THINGS TO DO:
1. Answer these questions about the blog post on the behavior classroom, one answer per line, marked to match:
(a) What destroyed the classroom described at the start?
(b) Where has Anise been sent?
(c) What was the room called before it became a behavior classroom?
2. From the blog post on the behavior classroom, write out the passage starting with "Friday, March 10, 2017" and going on through "stays the same.", word for word.

PAGE EXCERPT:
######

Friday, March 10, 2017

Just When I Was Getting Used To It

This classroom was actually destroyed by Hurricane Katrina...
but it is similar to how my classroom has looked a few times
after Montana and Anise ripped through it. 
Just yesterday I was thinking to myself that I was getting used to this job. I was starting to accept the things I cannot change... that I am now the Behavior Room teacher and not the Resource teacher. Our days had started to take on a pattern, and we were becoming a real class.

Of course nothing stays the same.

Today I found out that Anise has been sent to a residential treatment center in another state, and will be gone for at least a few weeks. And in a few weeks, Montana is transferring to the Therapeutic Day School. So by this time next month my little class will not be a class anymore.

Anise and Montana are the reason we created a behavior classroom in the first place. Before, it was just the "Support Room," where kids could come to take sensory breaks and participate in social skills groups. There wasn't even a teacher...most of the kids were supervised by classroom assistants when they came. When Montana and Anise moved into the district... within days of eachother, each having moved from another state... and had each torn up their classrooms multiple times within the first few weeks... the principal decided that we needed a full-time behavior program immediately. Literally immediately, as in, "We're hiring someone else to teach Resource so you can run the new behavior program, starting tomorrow."

######

DATA SECTION:

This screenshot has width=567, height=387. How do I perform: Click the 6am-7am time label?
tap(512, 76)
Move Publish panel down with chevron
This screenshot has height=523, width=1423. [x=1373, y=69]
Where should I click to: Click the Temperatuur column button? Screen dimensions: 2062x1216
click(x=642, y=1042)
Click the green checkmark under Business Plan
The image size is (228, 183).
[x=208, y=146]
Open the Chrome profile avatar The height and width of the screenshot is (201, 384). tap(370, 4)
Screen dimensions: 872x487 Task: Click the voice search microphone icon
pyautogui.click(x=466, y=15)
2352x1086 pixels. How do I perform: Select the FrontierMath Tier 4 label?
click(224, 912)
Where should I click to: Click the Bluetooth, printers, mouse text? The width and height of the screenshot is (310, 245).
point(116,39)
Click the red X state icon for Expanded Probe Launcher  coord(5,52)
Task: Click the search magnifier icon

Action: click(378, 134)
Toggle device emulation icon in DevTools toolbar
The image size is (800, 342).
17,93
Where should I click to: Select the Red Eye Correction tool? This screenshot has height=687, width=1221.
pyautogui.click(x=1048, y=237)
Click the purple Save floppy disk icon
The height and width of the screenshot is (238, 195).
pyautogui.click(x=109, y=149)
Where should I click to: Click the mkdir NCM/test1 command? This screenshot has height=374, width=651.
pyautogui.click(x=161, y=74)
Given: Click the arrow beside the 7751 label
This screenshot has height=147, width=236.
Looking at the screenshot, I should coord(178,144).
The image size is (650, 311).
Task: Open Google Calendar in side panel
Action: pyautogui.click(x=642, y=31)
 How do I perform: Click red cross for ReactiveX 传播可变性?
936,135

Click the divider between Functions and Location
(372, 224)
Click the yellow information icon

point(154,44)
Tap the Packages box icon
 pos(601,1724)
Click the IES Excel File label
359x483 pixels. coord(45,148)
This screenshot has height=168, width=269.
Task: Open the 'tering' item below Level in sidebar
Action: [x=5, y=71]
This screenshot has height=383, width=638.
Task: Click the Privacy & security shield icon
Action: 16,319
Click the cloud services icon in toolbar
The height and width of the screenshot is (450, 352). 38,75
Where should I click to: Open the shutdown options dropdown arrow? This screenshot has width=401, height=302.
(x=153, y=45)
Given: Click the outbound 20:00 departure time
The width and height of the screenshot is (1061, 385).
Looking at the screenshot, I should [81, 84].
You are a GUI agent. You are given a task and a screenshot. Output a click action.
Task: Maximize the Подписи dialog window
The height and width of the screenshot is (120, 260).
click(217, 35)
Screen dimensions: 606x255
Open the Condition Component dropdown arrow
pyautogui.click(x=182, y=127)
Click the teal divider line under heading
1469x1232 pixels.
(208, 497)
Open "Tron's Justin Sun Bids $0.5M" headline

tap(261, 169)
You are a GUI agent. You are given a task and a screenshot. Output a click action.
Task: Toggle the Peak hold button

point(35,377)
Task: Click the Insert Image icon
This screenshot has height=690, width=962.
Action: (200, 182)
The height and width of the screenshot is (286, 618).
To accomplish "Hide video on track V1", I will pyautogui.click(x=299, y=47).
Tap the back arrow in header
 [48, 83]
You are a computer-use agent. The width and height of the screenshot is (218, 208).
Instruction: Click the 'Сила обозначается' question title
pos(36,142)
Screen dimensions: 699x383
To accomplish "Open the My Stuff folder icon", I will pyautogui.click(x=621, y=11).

######

ANSWERS GIVEN:
1.
(a) Hurricane Katrina
(b) To a residential treatment center in another state
(c) The "Support Room"

2.
Friday, March 10, 2017

Just When I Was Getting Used To It

This classroom was actually destroyed by Hurricane Katrina...
but it is similar to how my classroom has looked a few times
after Montana and Anise ripped through it. 
Just yesterday I was thinking to myself that I was getting used to this job. I was starting to accept the things I cannot change... that I am now the Behavior Room teacher and not the Resource teacher. Our days had started to take on a pattern, and we were becoming a real class.

Of course nothing stays the same.